A imagem abaixo é a capa do Jornal da Bahia, edição de 6 de outubro de 1959, que registra a festa de inauguração da Bomba.


 

Imagem 36: Capa do Jornal da Bahia

O AÇUDE DA QUEIMADA GRANDE:

          Não se sabe muito sobre o processo de construção do açude, seus documentos, assim como boa parte do riquíssimo acervo documental do Departamento Nacional de Obras Contra a Seca (DENOCS), foram perdidos por falta de zelo das autoridades competentes. Sabe-se, contudo, em vista da tradição oral, que o Açude da Queimada Grande foi construído por este órgão a pedido do Padre Renato, essa aguada, é mais uma das obras realizadas no então município de Cícero Dantas, como resultado da relação entre o vigário e o político influente.

            Além da oralidade, um breve relato feito pelo Padre Renato, pôde ser resgatado junto aos arquivos da paróquia de Nossa Senhora do Bom Conselho. No dia 23 de janeiro de 1950, o vigário anota no livro de ponto o seguinte registro: “O vigário celebrou em Queimada Grandes e benzeu o grande açude”.

* [Enunciado 1]
Responda com base no texto fornecido:
(a) Qual jornal publicou a capa sobre a festa de inauguração da Bomba, e em qual edição?
(b) Segundo a tradição oral, qual órgão construiu o Açude da Queimada Grande, e a pedido de quem?
(c) Em que data o vigário anotou no livro de ponto que benzeu o grande açude?
O texto e as entradas não têm relação entre si.

* [Material da tarefa]

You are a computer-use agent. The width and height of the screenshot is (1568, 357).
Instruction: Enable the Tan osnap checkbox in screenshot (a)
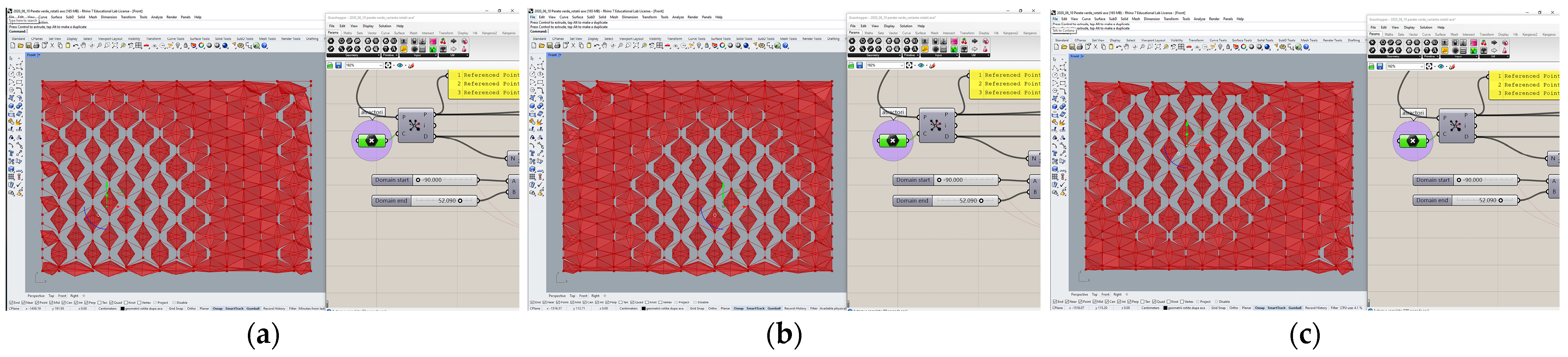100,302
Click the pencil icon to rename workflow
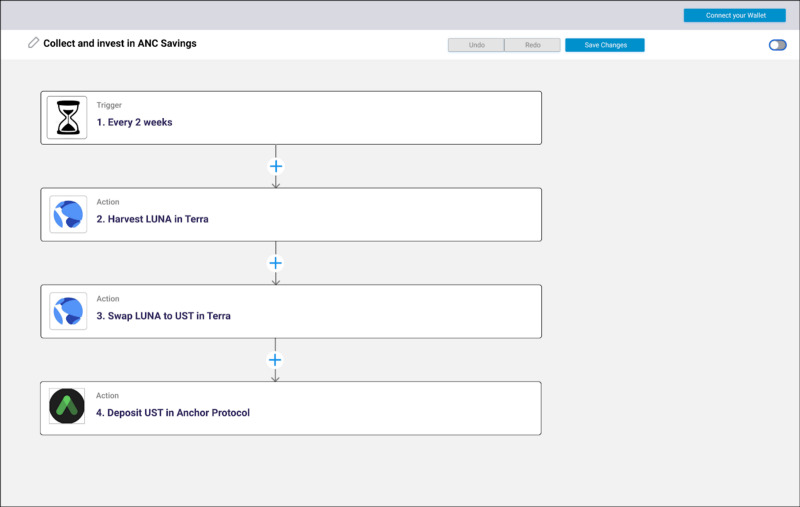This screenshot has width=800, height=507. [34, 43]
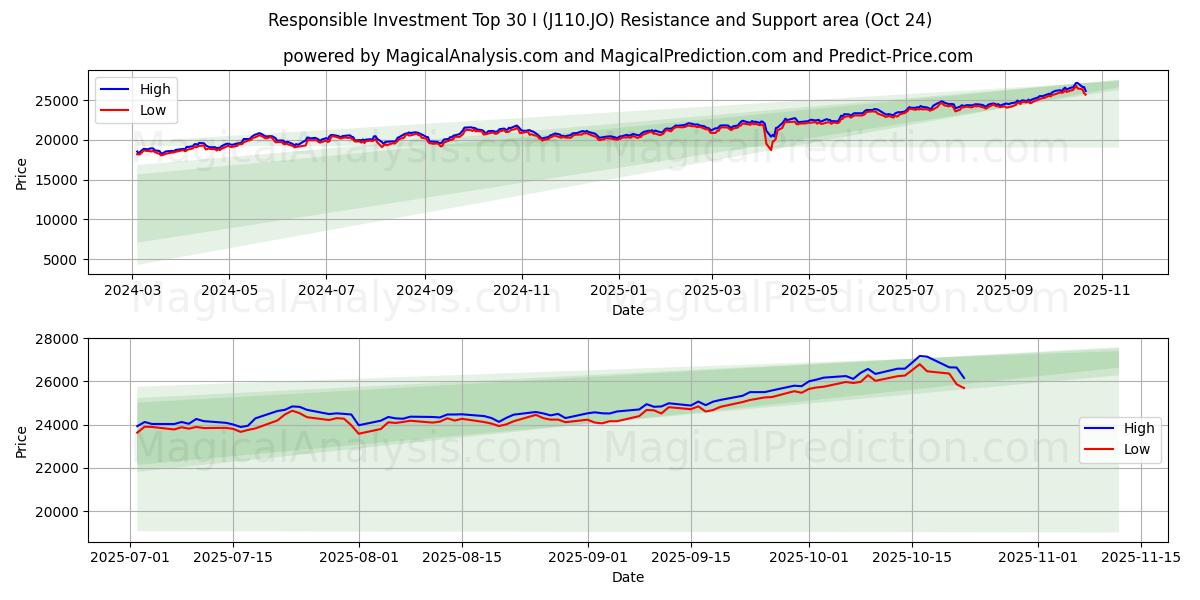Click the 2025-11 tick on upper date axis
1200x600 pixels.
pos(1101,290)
---
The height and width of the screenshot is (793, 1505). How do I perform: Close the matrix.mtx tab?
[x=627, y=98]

* [Enunciado 2]
Coloque numa lista numerada as linhas das entradas que vão da linha com "The height and" até a linha com "[x=627, y=98]", incluindo as duas e deixando de fora as linhas em branco.

* [Resposta esperada 1]
(a) O Jornal da Bahia, na edição de 6 de outubro de 1959.
(b) O Departamento Nacional de Obras Contra a Seca (DENOCS), a pedido do Padre Renato.
(c) Em 23 de janeiro de 1950.

* [Resposta esperada 2]
1. The height and width of the screenshot is (793, 1505). How do I perform: Close the matrix.mtx tab?
2. [x=627, y=98]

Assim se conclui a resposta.